“Seeing his Family Grow-Up Thanks to the Promise of Clinical Trials”
By Cody Barnett, MPH, MRA Senior Director of Communications & Patient Engagement | 10 October 2017 | Melanoma Stories
“If you were a 37-year-old, had two young children, and wanted to see your family grow up – what would you do?”
In August 2012, T.J. Sharpe walked into the emergency room with a fever. He’d been ill for a couple of days and didn’t want to get his four-week old son sick if he could avoid it. Sixteen days later, he left a full 30 pounds lighter and with a stage IV melanoma diagnosis.
He never had felt the black cloud of cancer over him before. In fact, he thought he dodged the bullet 12 years prior when he was diagnosed with stage 1b melanoma. Since then, he’d been cautious, protecting himself from the sun. Despite this, he now had tumors in both of his lungs, his spleen, liver, and small bowel.
Floored by his diagnosis and facing his own mortality, Sharpe was stunned when the oncologist told him that he’d be shocked if he survived two years. He wanted to be there for his wife and see his two kids grow up. The future felt bleak, and he and his wife quickly “realized that the existing standard of care just wasn’t an option,” said Sharpe.
Two things worked in Sharpe’s favor. First – he understood the transformative power of oncology clinical trials and wasn’t afraid of them. He’d previously worked in the pharmaceutical industry as an Information Technology consultant, and wasn’t apprehensive about clinical trials, knowing they were the place to find treatments that could give better responses than what currently existed. Second, he had a rock-solid support system that included friends and family. In fact, one friend researched and created a ‘short list’ of promising trials for him to consider.
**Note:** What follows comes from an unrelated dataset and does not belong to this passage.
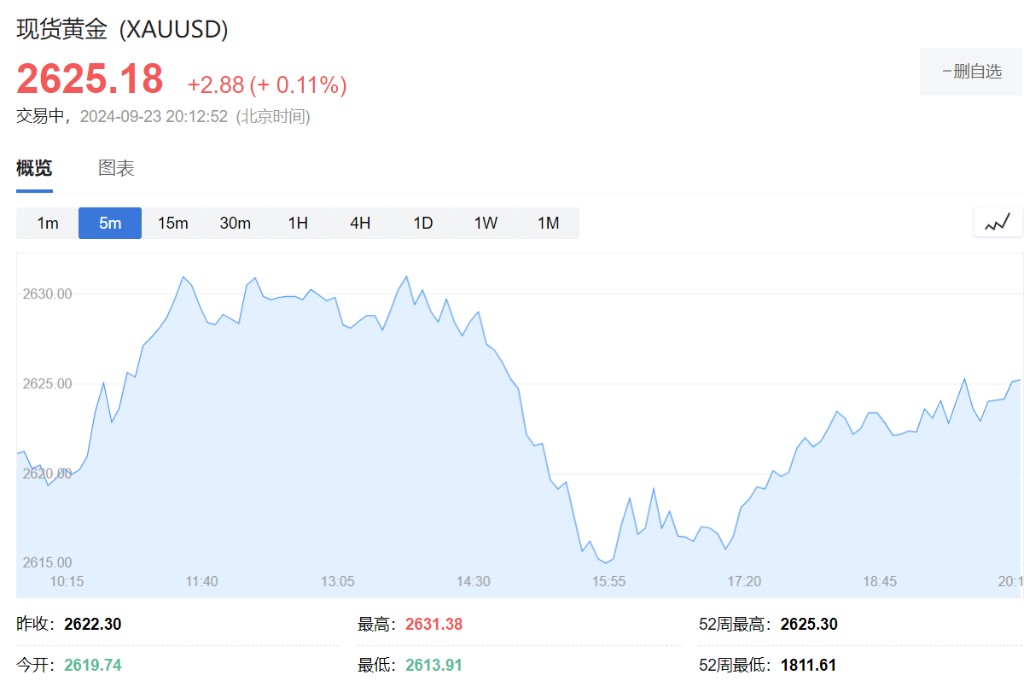Select the 概览 tab
The height and width of the screenshot is (682, 1024).
(x=34, y=168)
A wave of new treatment approaches had just started to pick up steam—ipilimumab and vemurafenib gained FDA approval for metastatic melanoma just the year prior in 2011—but very few people outside of a core group of melanoma doctors and advocates knew how big of a game changer these new approaches were.
Sharpe was determined to find the best treatment possible, so he got four separate ‘second’ opinions. He eventually found himself four hours from home at Moffitt Cancer Center in Dr. Jeff Weber’s office. Weber, a member of the MRA Grant Review Committee, was the first researcher who offered Sharpe a spot in a trial.
When determining what trial was the best fit, Sharpe asked: “If you were a 37-year old, had two young children, and wanted to see your family grow up – what would you do?”
Sharpe enrolled in a trial examining ipilimumab in combination with tumor infiltrating lymphocytes (TIL), a type of Adoptive Cell Transfer therapy. While ipilimumab and TIL Therapy were both promising treatments, Sharpe was the first person to get the combination in this sequence, and there were no guarantees that either treatment, or the combination, would work for him. Months later, some of his tumors had shrunk but others were still getting bigger. Sharpe and his doctor agreed it was time for plan B.
Plan B came in the form of an ongoing trial of pembrolizumab at a local cancer center just four miles from his Fort Lauderdale home. His first clinical trial didn’t work as expected, but this time he was lucky. Within 12 weeks, his tumors had shrunk by 50%. Today, Sharpe shows no active signs of cancer, and remains on the trial to monitor the effects of stopping the medication.
Since the start, Sharpe has documented his journey by publishing a blog at www.philly.com/patient1 where he tries to be both detailed while being digestible. “When people get a metastatic cancer diagnosis they have no idea what’s happening to them. They get so much information, but we don’t have the knowledge we need to make sense of it for some time. I try to bridge this divide,” says Sharpe.
Sharpe tells other people going through this, that “there are really smart people who are doing amazing things to get people like me and you – us – to live better and longer lives.” He hopes that his blog gives people hope and encourages them to take charge of their own health and to seek out their best treatment option.
Sharpe credits accessing the best treatments possible and keeping his spirits strong as critical to his survival, but wishes he knew more about what cancer would mean for those he loved. “I wish I knew the toll that cancer takes on everyone around you. It’s not always a bad thing, but cancer changes people, and not just the person who has it. I’m fortunate that so many people who love me were willing to adjust their lives so I could get healthy. It’s really all you have,” says Sharpe.